Love and his colleagues did.
For children with emotional and behavioral problems, they found that a concrete intervention information feedback using videotapes for parents improved grades for children in upper socioeconomic levels.
But for lower SES families.
More orthodox parental counseling focused on emotional processing and relationships was what improved grades.
It suggests that cultural or class differences dictate the preferred way of getting help.
Right.
The concrete factual approach might resonate better with higher SES parents, while the emotional process -focused approach suited the lower SES group.

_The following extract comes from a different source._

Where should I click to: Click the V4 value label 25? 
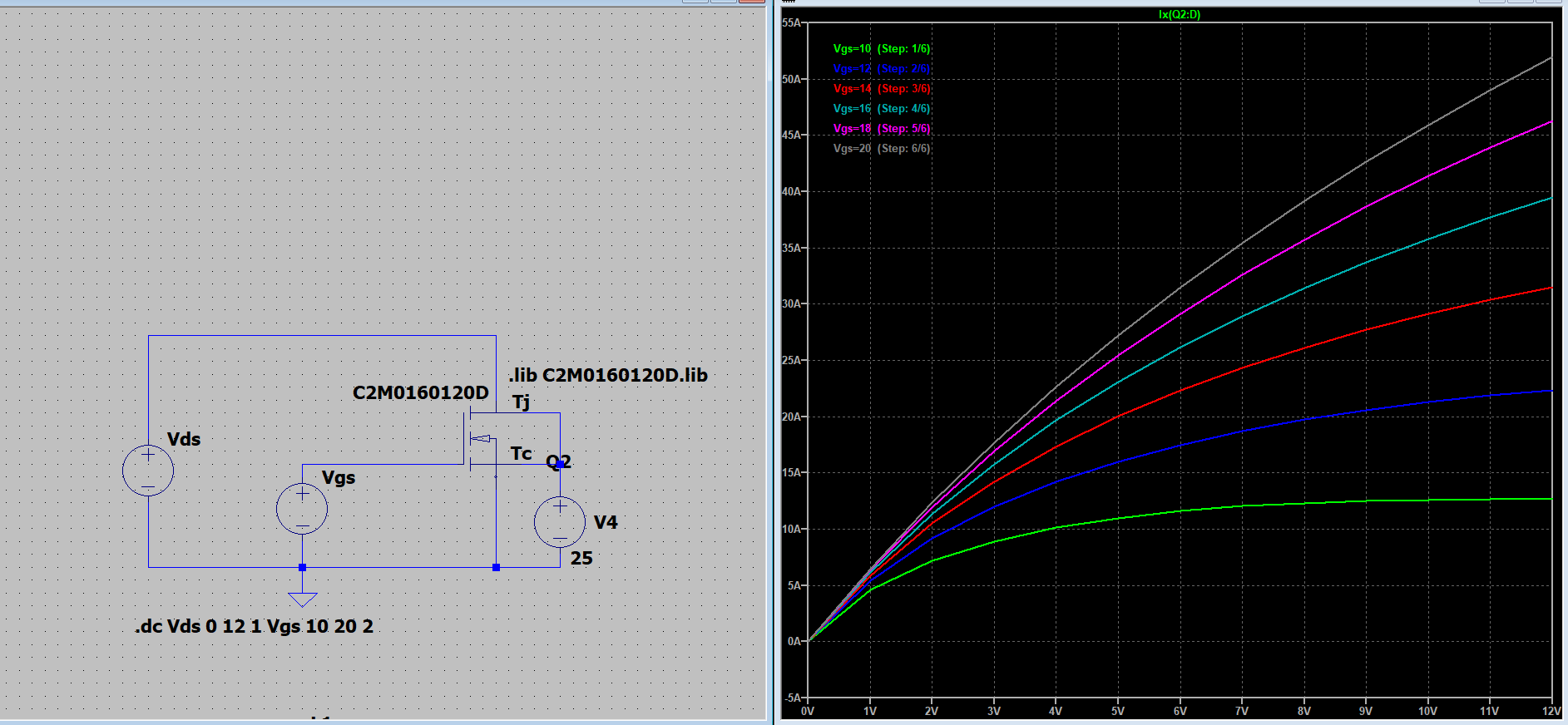pos(581,559)
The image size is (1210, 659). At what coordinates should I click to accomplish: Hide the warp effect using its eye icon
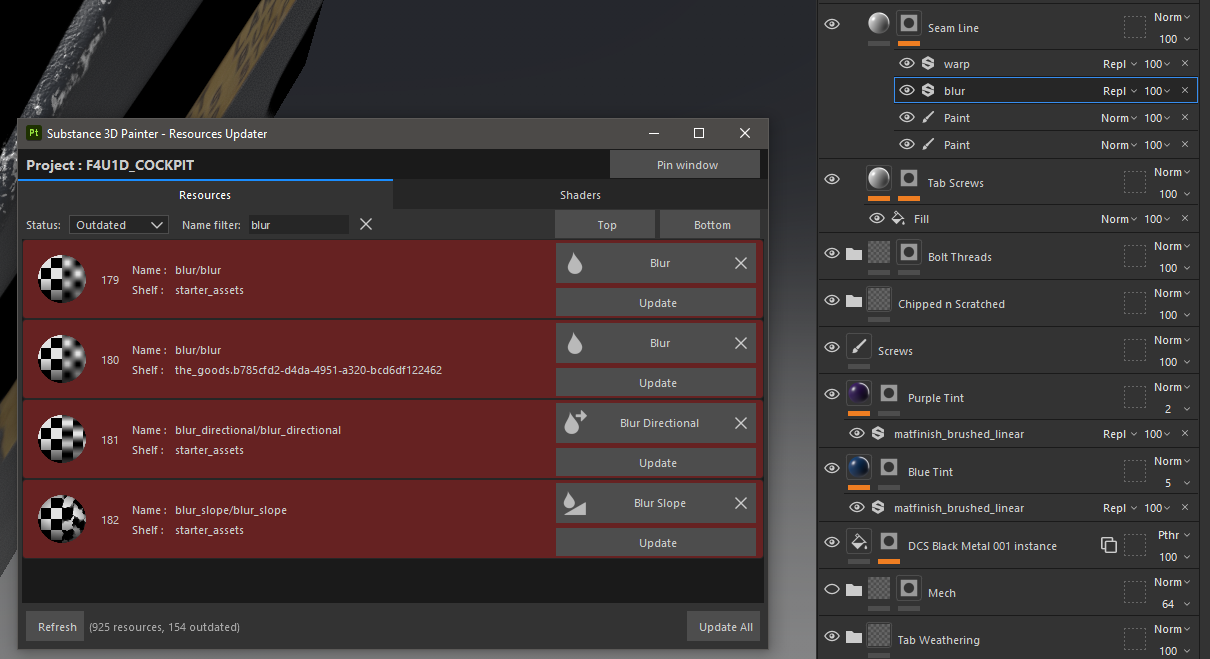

This evidence is just profound.
It completely dismantles the idea of a one -size -fits -all, good relationship.
It firmly introduces the idea that the characteristics of the client determine the effectiveness of the type of help being offered.
So let's bring this deep dive to a close.
Despite all the literature and decades of effort, the main conclusion is firm.
Proven efficacy for broad global humanistic counseling practices has not yet been achieved.
Firm recommendations for general practice based on what we've reviewed today are just impossible.
The central assumption that we started with, that one type of relationship is universally good,
is fundamentally challenged and largely disproven.
The research undermined those cherished beliefs of unconditional acceptance.
We saw that unconditional acceptance doesn't seem to happen in practice.
The conditionality of the counselor's response operating through selective reinforcement and modeling those approach avoidance mechanisms is clearly a huge ingredient that drives the client's behavior.
And the evidence also undermines the global nature of Rogerian theory.
We have strong evidence that more structured approaches are helpful for dependent, anxiety -denying, or introverted clients.
While the Rogerian unstructured model seems better for independent, anxiety -admitting, or extroverted clients.
In short, the evidence overwhelmingly favors modest specific goals like improving grades or facilitating hospital discharge over these ambitious, vague attempts at far -reaching personality change that you can't even measure effectively.
So if the initial research seemed bogged down by all these methodological problems, it just reflects the immense difficulty in studying such a subtle, complex subject.
Researchers may have relied too heavily on these clinically -derived theories, starting with an idea of the good counselor, as Rogers and Truax did, and then trying to fit the science around that ideological premise.
So here is our final provocative thought for you to chew on.
Future research needs to pivot entirely.
Instead of starting with a clinical ideal, the perfectly -condruent, unconditionally warm counselor, it might be better to start by empirically identifying how effective counselors actually differ in their specific behavior from ineffective ones, regardless of the theory they claim to follow.
What do the winners actually do in practice when they're talking to a specific type of client?
The research has now reached the point where we can expect increasingly precise answers to that question.
What specific type of counseling works for what specific type of client, with what specific problem?